2016 has finally come to a close (or it will relatively soon, thankfully), but we’re not done just yet. December is always the busiest month for everybody, and the same is doubly true for the music industry. The biggest albums are released, year-end lists begin rolling out, the Grammy nominations are announced, and everybody starts gearing up for a new year. This December was no different, and there was quite a lot going on.

  • Drake was the most popular artist on pretty much every streaming platform there is, and it wasn’t even close;
  • Artists being played on the radio might soon see their royalty checks dwindle;
  • A classical composer who has been dead for a century nabbed the title of the best-selling CD of 2016; and
  • We all love Facebook…except the music industry and indie musicians, that is.

Drake ran all of streaming by an enormous margin in 2016


It should come as no surprise that Drake was the most-streamed artist of 2016, with almost no differentiation between the major players in streaming.

The hip-hop star was the most-played on Spotify and Apple Music, and the most-thumbed on Pandora (meaning more people liked his songs than any others).

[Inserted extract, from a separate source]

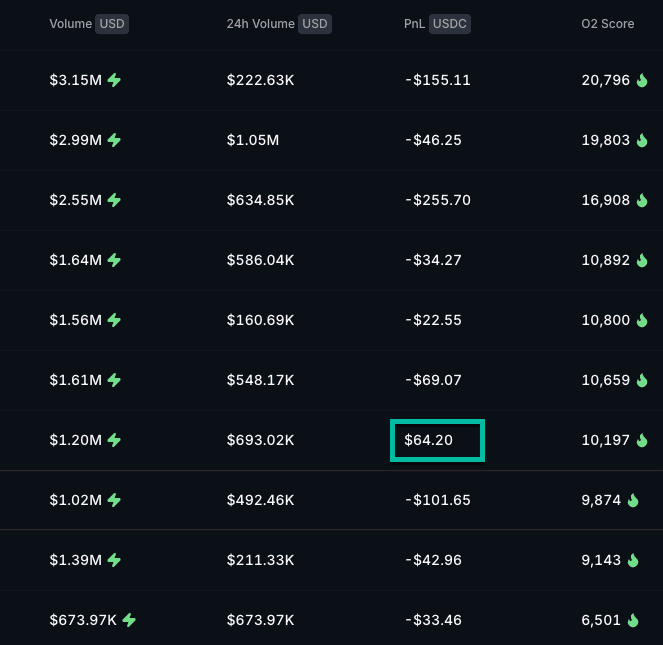Screen dimensions: 663x645
Task: Click the flame icon beside 19,803 score
Action: pyautogui.click(x=641, y=140)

His album Views and his songs “One Dance” and his collaborative hit with Rihanna, “Work,” helped his name appear at the top of essentially every ranking.

Drake himself saw his music played close to five billion times on Spotify alone, and Views just recently became the first album on Apple Music to see its songs streamed at least one billion times. Spotify, which has five times the users as Apple’s relatively new entrant to the streaming market (100 million vs. 20 million), padded the rapper’s wallet even more. Just about a week or so ago, “One Dance” became the first to reach the one billion milestone on Spotify, becoming the first of what will surely be many.

The only places on the web where Drake didn’t seem to rule were on video platforms. He was not among the most popular acts on sites like YouTube and Vevo, which was because his album Views and the singles released off of it didn’t have promotional strategies based on videos for the most part.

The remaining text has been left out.